HAL9001 left a comment

Review Summary

The core idea here is solid — adding unsubscribe() to the EventBus protocol and both implementations is the right fix for the memory leak described in #10356. The ReactiveEventBus and LoggingEventBus implementations are clean and correct, the docstrings are thorough, and the documentation update is a welcome addition.

However, there are 4 blocking issues that need to be fixed before this can be approved, plus several CI failures that confirm two of them.

CI Failures

  • CI / lint — FAILING: Likely caused by the # type: ignore suppressions added in features/steps/event_bus_steps.py (project policy: zero tolerance, all # type: ignore are prohibited) or formatting issues.
  • CI / unit_tests — FAILING: Almost certainly caused by the broken step_subscribe_two step — ctx.subscribed_handlers is always empty, so the "selective unsubscribe" scenario silently skips the actual unsubscribe call and likely fails on assertion.
  • CI / coverage — SKIPPED: Depends on unit_tests passing.

Blocking Issues Found

  1. BLOCKER — EventBusBridge.start() calls subscribe() with wrong arity (src/cleveragents/a2a/events.py): The call self._event_bus.subscribe(self._on_domain_event) passes only the handler, but EventBus.subscribe(event_type, handler) requires two arguments. This will raise TypeError at runtime whenever EventBusBridge.start() is called. While this bug existed before this PR, this PR explicitly claims to fix EventBusBridge.stop() — yet start() remains broken. The PR description says "Fixed stop() to use the new unsubscribe() mechanism" but does not acknowledge that start() also needs fixing.

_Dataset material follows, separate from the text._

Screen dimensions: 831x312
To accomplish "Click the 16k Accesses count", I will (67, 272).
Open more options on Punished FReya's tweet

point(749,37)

  2. BLOCKER — step_subscribe_two builds empty ctx.subscribed_handlers (features/steps/event_bus_steps.py): The step initialises ctx.subscribed_handlers = [] but never populates it. The two collectors are placed in ctx.collectors but are not also appended to ctx.subscribed_handlers. Consequently the selective-unsubscribe step can never reach the branch that removes the first handler, causing the "other handlers preserved" scenario to pass vacuously or fail.

  3. BLOCKER — New # type: ignore suppressions added (features/steps/event_bus_steps.py): Several new # type: ignore[arg-type] comments were added in the unsubscribe test step definitions. Project policy is zero tolerance for # type: ignore — this is a hard rejection criterion.

  4. BLOCKER — Commit footer missing ISSUES CLOSED: #10356: The commit body does not contain the required ISSUES CLOSED: #N footer. Per CONTRIBUTING.md every commit footer must reference the closed issue. The PR body contains the closing keyword but the commit itself does not.

Non-blocking Observations

  • CHANGELOG.md was not updated. CONTRIBUTING.md requires a changelog entry per commit.
  • PR has no milestone assigned and no Type/ label — both are required per CONTRIBUTING.md checklist items 11 and 12.
  • The Gherkin step name unsubcribing (missing second s) is a typo — should be unsubscribing. Not blocking, but worth fixing.
  • The AuditEventSubscriber.stop() implementation is well-structured and idempotent — good work.
  • The test coverage for ReactiveEventBus.unsubscribe() and LoggingEventBus.unsubscribe() is thorough in concept; once the bugs are fixed, the scenarios will provide solid regression protection.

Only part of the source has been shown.